Measured data often follows a known mathematical shape while still carrying noise from sampling, sensors, or simulation. SciPy provides scipy.optimize.curve_fit() for estimating the unknown parameters of that shape, such as an amplitude, decay rate, or baseline value.

The curve_fit() function expects a model callable whose first argument is the independent variable and whose remaining arguments are the fitted parameters. It returns optimized parameter values and an approximate covariance matrix, so one run can report fitted values, parameter standard errors, residual size, and an uncertainty sanity check.

A small exponential-decay data set keeps the fit easy to judge without turning the task into a plotting or data-cleaning workflow. Keep real input arrays as floating-point data, choose starting values on the same scale as the expected parameters, and review residuals before using the fit in later analysis.

Related: How to install SciPy in a Python virtual environment with pip
Related: How to minimize a function with SciPy

Steps to fit a curve to data with SciPy:

  1. Create a Python script that defines the model, data, initial guess, and bounds.
    fit_curve.py
    import numpy as np
from scipy.optimize import curve_fit
 
 
def decay_model(x, amplitude, decay, baseline):
    return amplitude * np.exp(-decay * x) + baseline
 
 
x = np.linspace(0.0, 4.0, 9)
y = np.array([2.91, 1.77, 1.15, 0.82, 0.62, 0.51, 0.44, 0.41, 0.39])
 
initial_guess = (2.5, 1.0, 0.3)
bounds = (0.0, [5.0, 5.0, 2.0])
 
params, covariance = curve_fit(
    decay_model,
    x,
    y,
    p0=initial_guess,
    bounds=bounds,
)
 
stderr = np.sqrt(np.diag(covariance))
fit = decay_model(x, *params)
residuals = y - fit
rmse = np.sqrt(np.mean(residuals**2))
condition_number = np.linalg.cond(covariance)
 
print(f"parameters: amplitude={params[0]:.3f}, decay={params[1]:.3f}, baseline={params[2]:.3f}")
print(f"std_error: amplitude={stderr[0]:.3f}, decay={stderr[1]:.3f}, baseline={stderr[2]:.3f}")
print(f"rmse: {rmse:.3f}")
print(f"covariance_condition: {condition_number:.1f}")

    p0 supplies the starting parameter values. The bounds setting keeps the fitted amplitude, decay rate, and baseline positive for this decay model.

  2. Run the fit script. 
    $ python fit_curve.py
parameters: amplitude=2.534, decay=1.174, baseline=0.371
std_error: amplitude=0.009, decay=0.011, baseline=0.006
rmse: 0.007
covariance_condition: 19.9

    The fitted parameters are returned in the same order as the model function parameters after x.

  3. Check the parameter standard errors before reporting the fit.
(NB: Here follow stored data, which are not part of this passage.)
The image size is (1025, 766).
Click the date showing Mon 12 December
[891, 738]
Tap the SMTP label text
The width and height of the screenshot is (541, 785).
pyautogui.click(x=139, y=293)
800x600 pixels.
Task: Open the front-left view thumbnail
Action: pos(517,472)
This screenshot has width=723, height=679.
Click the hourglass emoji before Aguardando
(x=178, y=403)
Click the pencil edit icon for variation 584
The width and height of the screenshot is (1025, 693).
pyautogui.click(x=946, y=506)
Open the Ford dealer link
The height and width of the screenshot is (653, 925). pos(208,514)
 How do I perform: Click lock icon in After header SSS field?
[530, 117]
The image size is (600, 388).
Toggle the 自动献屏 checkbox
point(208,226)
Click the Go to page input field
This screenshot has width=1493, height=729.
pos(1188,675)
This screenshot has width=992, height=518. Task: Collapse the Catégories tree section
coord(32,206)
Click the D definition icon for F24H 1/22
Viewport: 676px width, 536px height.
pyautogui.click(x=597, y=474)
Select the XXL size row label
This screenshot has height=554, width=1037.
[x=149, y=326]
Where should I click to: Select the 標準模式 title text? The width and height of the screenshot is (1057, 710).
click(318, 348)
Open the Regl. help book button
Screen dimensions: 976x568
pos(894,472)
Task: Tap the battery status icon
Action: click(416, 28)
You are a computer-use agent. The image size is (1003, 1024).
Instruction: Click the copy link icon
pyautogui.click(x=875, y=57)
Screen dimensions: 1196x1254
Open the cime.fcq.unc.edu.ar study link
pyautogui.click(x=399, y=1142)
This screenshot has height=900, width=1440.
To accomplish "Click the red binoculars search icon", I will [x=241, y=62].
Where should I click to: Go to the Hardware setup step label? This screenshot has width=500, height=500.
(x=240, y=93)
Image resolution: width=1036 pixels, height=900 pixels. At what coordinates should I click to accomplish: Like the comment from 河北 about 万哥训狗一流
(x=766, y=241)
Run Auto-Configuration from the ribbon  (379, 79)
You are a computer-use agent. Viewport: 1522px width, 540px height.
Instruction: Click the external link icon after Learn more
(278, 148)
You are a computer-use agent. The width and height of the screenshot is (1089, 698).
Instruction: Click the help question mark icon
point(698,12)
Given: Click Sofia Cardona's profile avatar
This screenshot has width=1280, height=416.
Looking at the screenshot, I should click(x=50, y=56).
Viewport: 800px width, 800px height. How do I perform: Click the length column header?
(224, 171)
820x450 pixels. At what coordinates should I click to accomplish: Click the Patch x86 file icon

    The diagonal of the covariance matrix gives approximate parameter variances. Taking the square root produces one-standard-deviation errors when the model is well behaved near the optimum.

  4. Use the residual error as the fit-quality check.

    An rmse of 0.007 is small against response values that range from about 0.39 to 2.91, so the fitted curve follows this sample data closely.

  5. Rework the model if the covariance condition number is extreme.

    A very large covariance_condition can indicate redundant parameters, mismatched parameter scales, or unstable uncertainty estimates. Simplify the model, rescale parameters, or choose better starting values before trusting the standard errors.